+++ Dataset excerpts

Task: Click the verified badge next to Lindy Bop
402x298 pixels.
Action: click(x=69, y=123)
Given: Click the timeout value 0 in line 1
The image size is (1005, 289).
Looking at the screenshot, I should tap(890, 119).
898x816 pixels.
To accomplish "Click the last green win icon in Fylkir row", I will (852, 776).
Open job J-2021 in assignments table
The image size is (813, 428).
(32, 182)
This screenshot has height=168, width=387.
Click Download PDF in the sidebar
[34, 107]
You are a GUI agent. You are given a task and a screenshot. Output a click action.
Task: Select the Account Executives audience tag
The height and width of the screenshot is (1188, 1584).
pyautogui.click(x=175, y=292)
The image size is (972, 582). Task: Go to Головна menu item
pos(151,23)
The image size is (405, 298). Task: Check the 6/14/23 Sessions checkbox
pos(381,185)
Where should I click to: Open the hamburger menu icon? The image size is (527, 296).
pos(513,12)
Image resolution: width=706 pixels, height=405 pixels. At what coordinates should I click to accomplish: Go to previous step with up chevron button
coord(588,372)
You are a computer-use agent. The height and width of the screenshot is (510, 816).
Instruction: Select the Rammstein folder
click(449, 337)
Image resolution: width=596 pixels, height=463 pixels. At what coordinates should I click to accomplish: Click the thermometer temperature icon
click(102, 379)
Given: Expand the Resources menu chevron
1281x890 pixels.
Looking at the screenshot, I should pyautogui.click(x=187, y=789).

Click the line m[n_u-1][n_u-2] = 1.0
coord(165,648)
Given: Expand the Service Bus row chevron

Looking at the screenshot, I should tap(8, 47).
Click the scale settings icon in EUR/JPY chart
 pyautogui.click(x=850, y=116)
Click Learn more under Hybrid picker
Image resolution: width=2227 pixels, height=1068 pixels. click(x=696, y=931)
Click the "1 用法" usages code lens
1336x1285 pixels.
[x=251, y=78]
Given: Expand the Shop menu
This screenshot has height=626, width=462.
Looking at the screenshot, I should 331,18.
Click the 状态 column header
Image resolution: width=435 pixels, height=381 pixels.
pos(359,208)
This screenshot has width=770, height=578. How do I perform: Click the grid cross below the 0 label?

++++++

**Task prompt**
Put the records, from the line containing "Given: Expand the Shop menu" through the end of the records, into a Markdown table with the columns No. and Line. Give each row a number and leave out any blank lines.

**Finished task**
| No. | Line |
|---|---|
| 1 | Given: Expand the Shop menu |
| 2 | This screenshot has height=626, width=462. |
| 3 | Looking at the screenshot, I should 331,18. |
| 4 | Click the 状态 column header |
| 5 | Image resolution: width=435 pixels, height=381 pixels. |
| 6 | pos(359,208) |
| 7 | This screenshot has width=770, height=578. How do I perform: Click the grid cross below the 0 label? |